◆ Te volgen instructies ◆
Geef uit de tekst over kamp Mookerheide letterlijk het stuk weer van "Het kamp lag" tot en met "een barakkenkamp gesticht.".

◆ Leestekst ◆
..........

Kamp Mookerheide (Mookerheid of Lodewijk van Nassau)

NAD 331

Mook

 

Het kamp lag tussen de Stationsstraat, Lindenlaan en de Oude Bovensteweg in de Molenhoek

Op 7 mei 1942 werd door de Staat van de heer A.M. Vroeg voor vijf jaren, ingaande 1 oktober 1941 en eindigende 30 september 1946 de percelen bosgrond A 1662, 1664 en 1655 gehuurd voor 166,82 gulden per jaar. Op dit terrein werd door de Staat een barakkenkamp gesticht.

In een krant op 29 augustus 1942 lezen we:
In onze streken, en vooral in Mook en naaste omgeving, leveren de mannen van den Nederlandschen Arbeidsdienst in hun groene uniform reeds een vertrouwd gezicht op. Iederen ochtend kan men ze hooren, wanneer ze zingend marcheeren van het kamp naar de heuvels, waar het werk in de bosschen en op de heide hun wacht. Op hun vrije middagen en avonden zwermen ze uit naar alle kanten. Ze vullen de tram naar Nijmegen ze bevolken de café’s, ze zwermen door heide en bosschen, en naar den aard der bevolking, gaan reeds vele deuren gastvrij voor hen open.
En toch …! Nog is er meer contact noodig tusschen de bevolking van het kamp ‘Mookerheide’ en de inwoners van Mook. Nog moeten de mannen in het groene uniform en zij, dien de blauwe boerenkiel of het burgercolbert om de schouders glijdt, meer van elkaar gaan weten en daardoor elkaar beter leeren begrijpen en waardeeren. Het doet er niet toe hoe onze kleeding en wat de aard van ons werk is: allen zijn wij werkers voor ons volk en als zoodanig hooren wij allen bij elkaar.
Een prachtige gelegenheid voor de mannen van 5-6-N.A.D. en de bevolking van Mook en omgeving om de kennismaking te versterken, zal zeer binnenkort geboden worden. Want op 5 en 6 september zal de Arbeidsdienst te Mook een groot zomerfeest organiseeren. Dan zullen de arbeidsmannen in het dorp hun beste beentje voorzetten, dan zullen de burgers als graag geziene gasten in het kamp worden ontvangen.

..........

◆ Aangeleverde items ◆
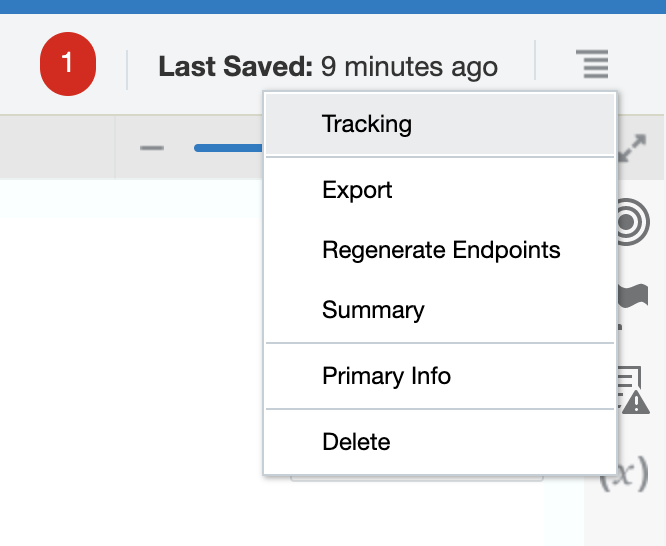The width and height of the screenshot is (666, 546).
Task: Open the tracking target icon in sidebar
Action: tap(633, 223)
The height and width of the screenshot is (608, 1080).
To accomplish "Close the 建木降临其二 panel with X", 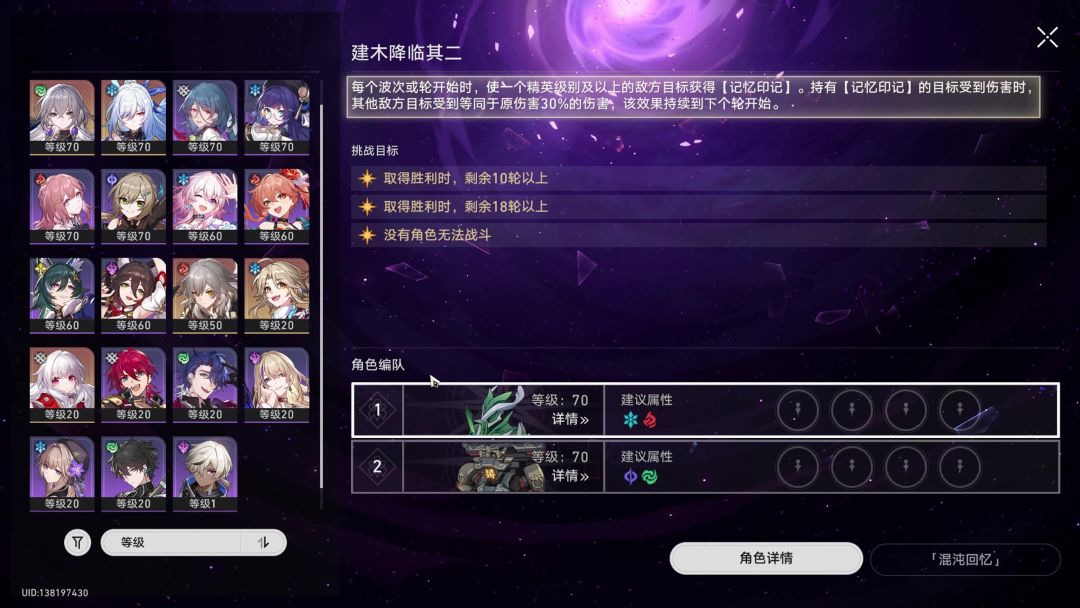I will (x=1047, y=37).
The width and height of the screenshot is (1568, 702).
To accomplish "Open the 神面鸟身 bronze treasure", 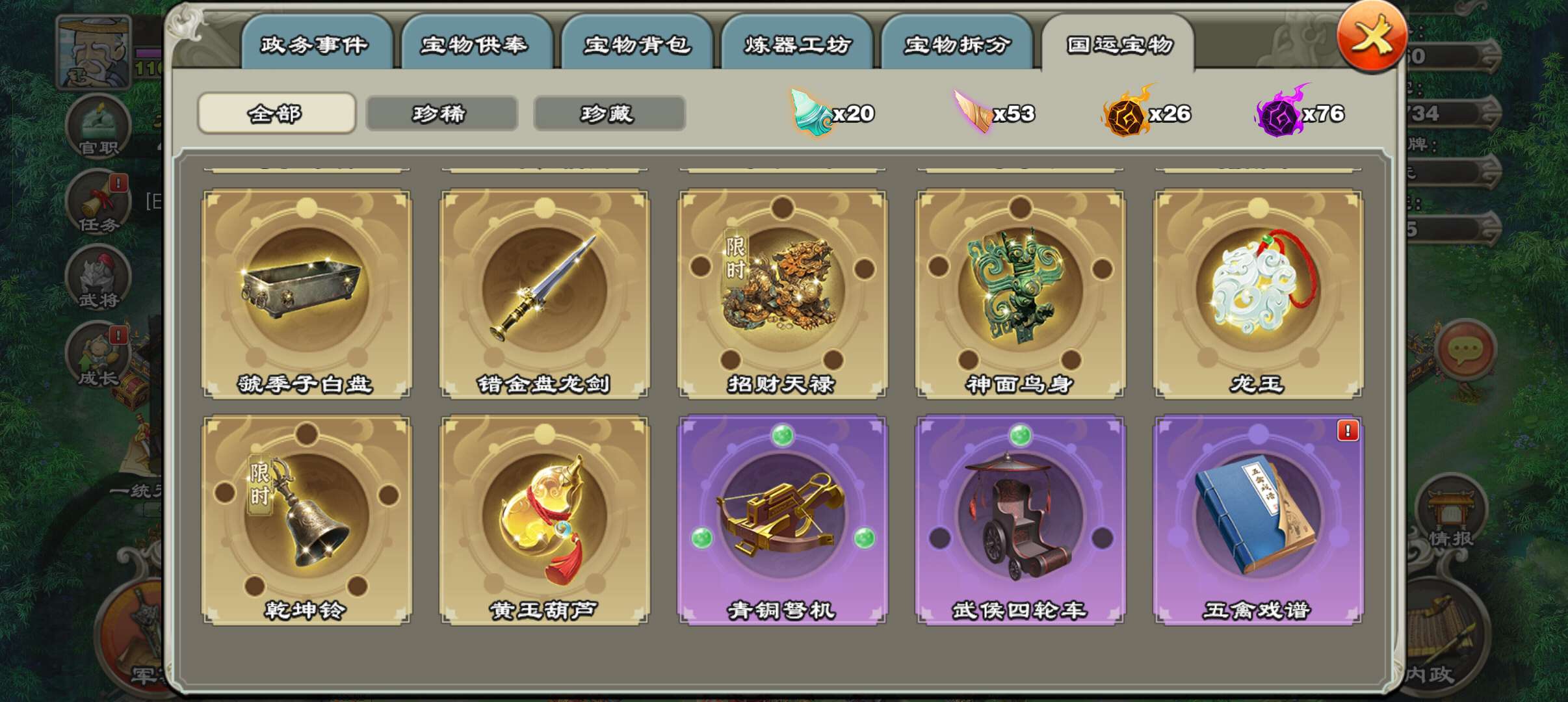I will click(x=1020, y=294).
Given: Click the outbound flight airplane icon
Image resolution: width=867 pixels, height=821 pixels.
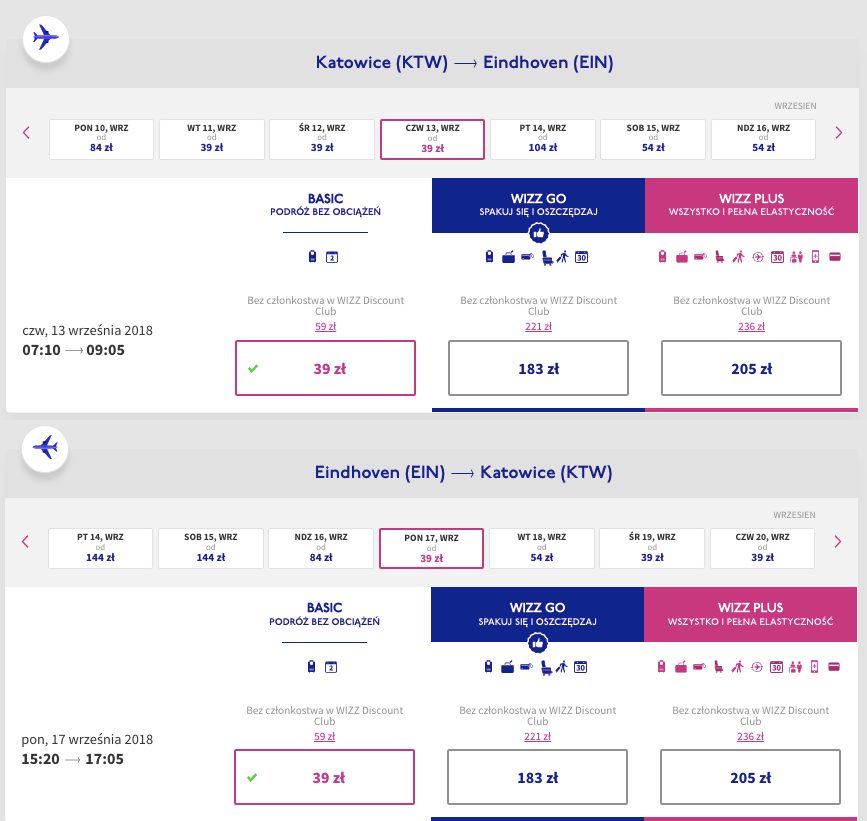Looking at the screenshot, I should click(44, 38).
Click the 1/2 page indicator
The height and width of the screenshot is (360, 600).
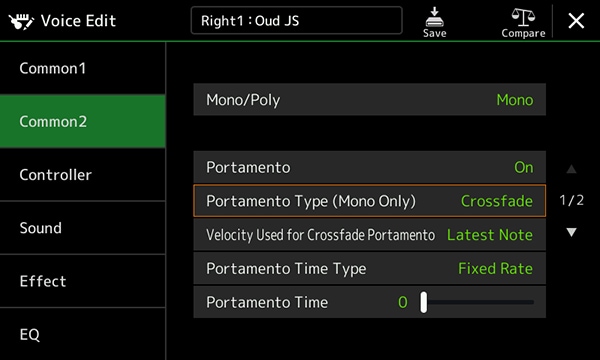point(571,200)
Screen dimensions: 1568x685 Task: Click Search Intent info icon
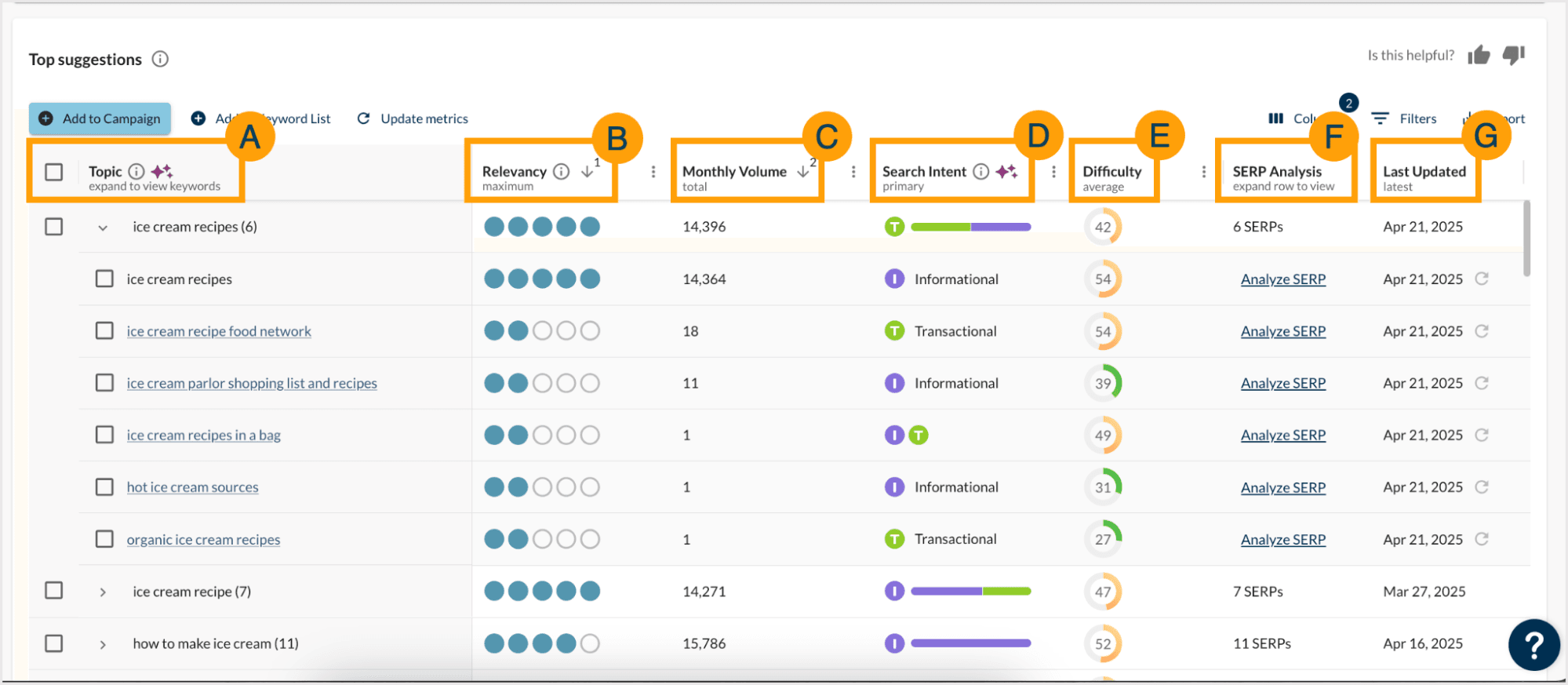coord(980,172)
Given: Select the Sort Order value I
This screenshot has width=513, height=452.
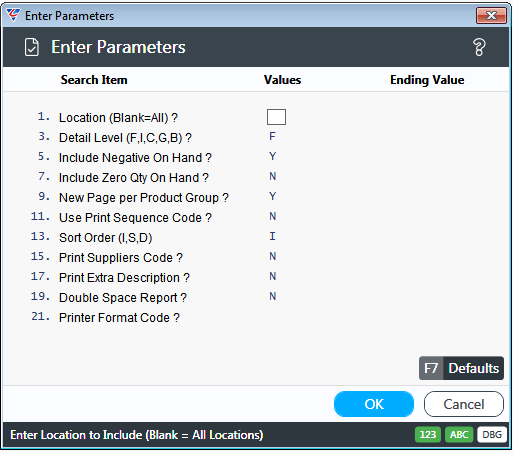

..........

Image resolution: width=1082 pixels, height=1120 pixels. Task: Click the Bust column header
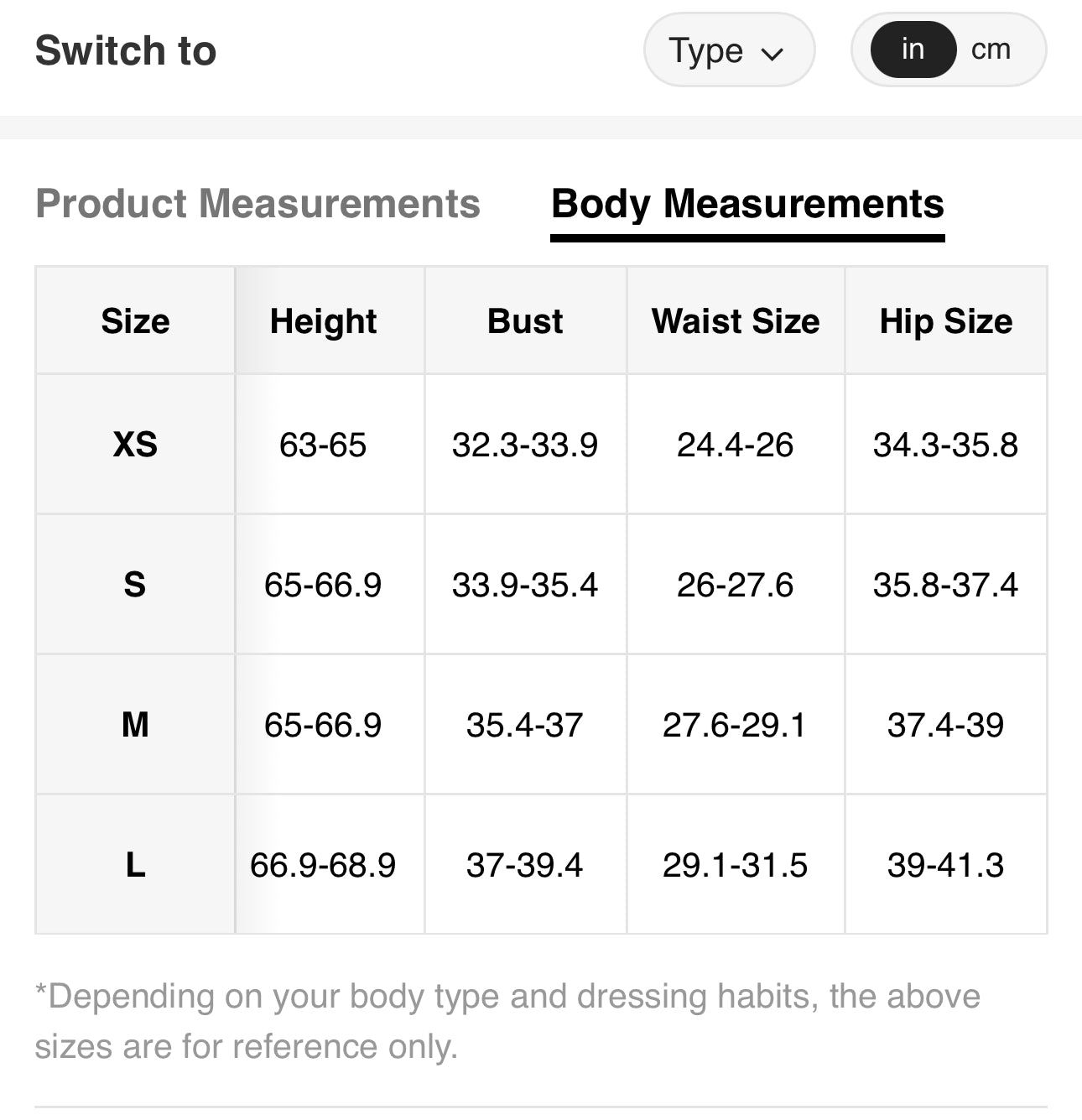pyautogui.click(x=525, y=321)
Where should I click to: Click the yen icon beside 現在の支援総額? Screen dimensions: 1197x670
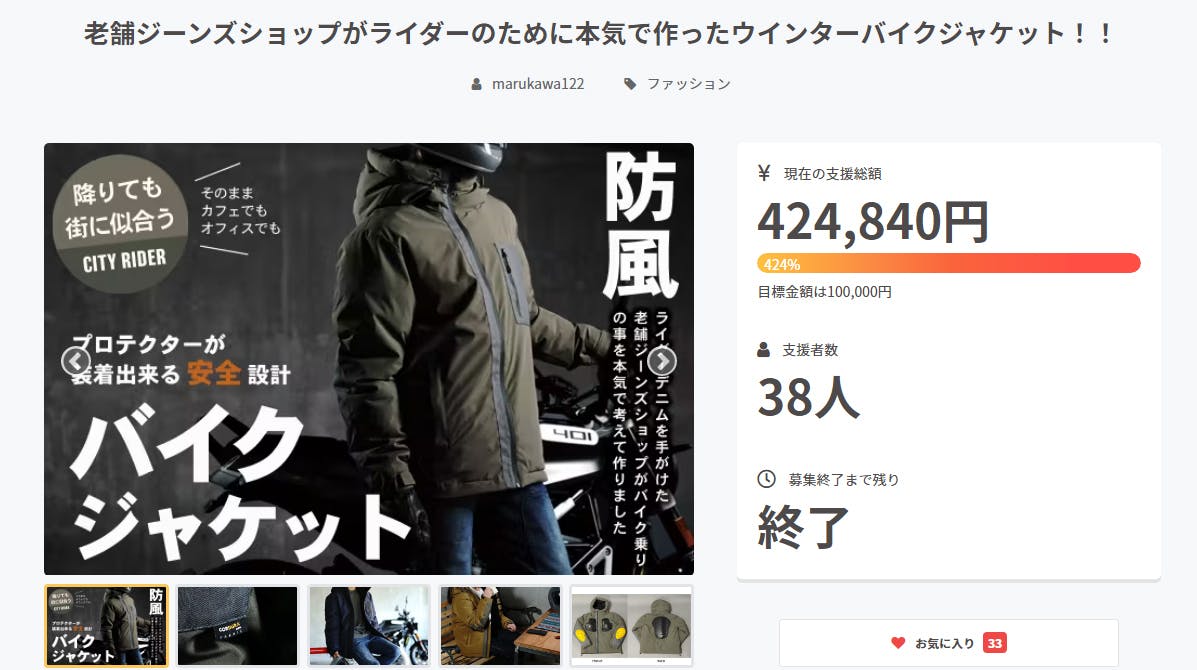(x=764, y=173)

..........

◆ Antwoord op opdracht ◆
Het kamp lag tussen de Stationsstraat, Lindenlaan en de Oude Bovensteweg in de Molenhoek

Op 7 mei 1942 werd door de Staat van de heer A.M. Vroeg voor vijf jaren, ingaande 1 oktober 1941 en eindigende 30 september 1946 de percelen bosgrond A 1662, 1664 en 1655 gehuurd voor 166,82 gulden per jaar. Op dit terrein werd door de Staat een barakkenkamp gesticht.